Lower ISO doesn't deliver less 'noise'. It just means less signal aplification to see any meaningful difference between shades, and in the digital sampling of those, and thresholds set between levels, it DOESN'T actually translate as a more 'faithful' or 'accurate' digital description of the viewed scene...

Adding a big-stoppa filter infront of the lens to dim the scene, can then actually make matters worse for the electrickery, providing a much dimmer image for it to look at and try and decide what number to ascribe to each shade, and hence crate more computer-confusion or 'noise'.

The big stopper is used for photographing eclipses and removing moving pedestrians and traffic from streetscapes, church interiors, etc..

This is actually one of the few legitimate reasons for employing a Big-Stoppa. ISTR manufactueres issuing some warnings after I think it was the 2001 solar eclipse, of the intensity being able to burn out un-filtered digi-sensors?
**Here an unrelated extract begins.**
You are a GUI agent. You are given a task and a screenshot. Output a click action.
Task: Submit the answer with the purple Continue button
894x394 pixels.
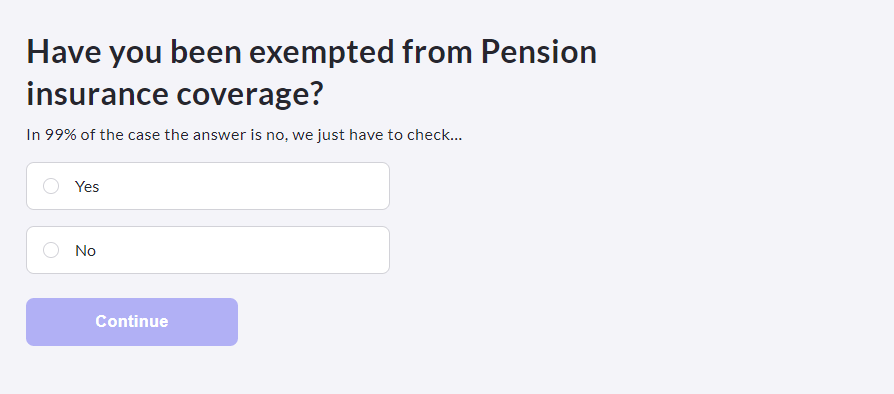(x=132, y=322)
Loosing pedestrians in street-scapes, though made me LOL, remembering accademic excersise of looking at early 1900's street shots, and being asked to suggest what time of day they were taken.

Lack of shoppers and pedestrians in a busy Chigago street or similar, begged suggestion it was taken on a Sunday or after closing time; but told to look more closely at the sky, it wasn't white because it was an over-cast day; it was white because the exposure was so long that the clouds had smeared right accross the frame, and so had the sun!
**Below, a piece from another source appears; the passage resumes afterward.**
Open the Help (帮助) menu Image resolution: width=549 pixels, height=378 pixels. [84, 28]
They were often two or three hour long exposures, during which crowds of pedestrians could have passed by and not hung around long enough to leave an image on the plate!

But as Long-Lens suggests, you can remove moving elements in a scene with multiple exposures, and post capture merging; whether you do that via HDR or stitching, or selective masking and over-laying, as you might have in the halide dark-room, its ways of skinning cats, and what may be more or less apropriate or easy.
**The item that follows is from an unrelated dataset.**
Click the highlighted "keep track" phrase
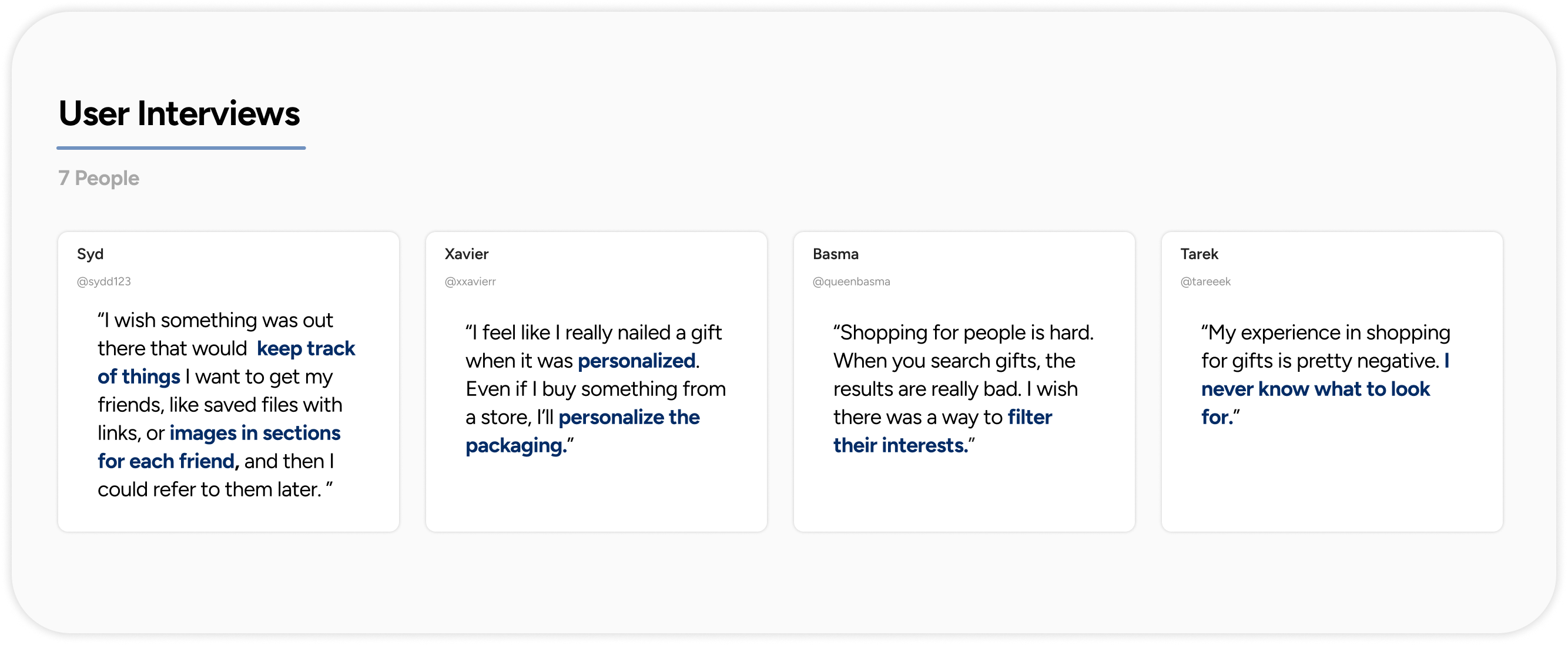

For a dark interior, like a church, likely with a much more brightly back-lit stained glass window?

You would probably want to hold that back a little to saturate the colour of the glass; but at the same time, you would probably want to brighten up the dimmer interior to get some detail in the shaddows.

Depends on your intent, really, but doesn't instantly scream of a situation that begs a big-stoppa, which would likely make the interior even dimmer, and might suggest some more involved means of local contrast control, probably utilusing exposure merging, to get seperate exposures for the brightly lit window, the dimly lit interior and the mid-tones inbetween. Need not be an 'automatic' one touch post process filter or manipulation, either, and from a sequence of perhaps a dozen shots, you could with exposure merging, whether traditionally under the enlarger, or as contemprary, in digi-dark room, using layers and masks, effect whatever result you set out to; whether that's just to remove people, or avoid them streaking, or to get detail in the dark corners as well as bright stained glass... up to you...

Point is a filter MIGHT be of some help.... post process may be of some help; they are not as PulButler says, mutually exclusive, you can use filters, you can use Post-Process, individually or in combination.

The trick is in knowing what you want to achieve, and picking the 'tool' most able to help you achieve that.
They are just 'tools'. I could pick a hammer out of my tool box, or I could pick a screw-driver; they both do different things, but I can hammer two bits of wood together with nails, or I can screw them together with screws... end result may be little or no different.. but if I try hammerig screws into a bit of wood or using the screw-driver to bash in nails... pretty sure I'm not going to get the best bit of wood-work I could!

And to continue the analogy; you dont give a three year-old a set of Snap-On spanners for christmas and expect them to build a Farari! You give them a Bob-The-Builder tool belt and let them bash bricks and poke the dog! IF they make a ferari, then serendipty is at work! Get the kid a "My First Woodwork" set for Christmas and see where he goes with it! But let him play and find out where the screwdriver is more use than the hammer, and where he needs both; just dont expect a Chippendale wardrobe from his straight off the bat!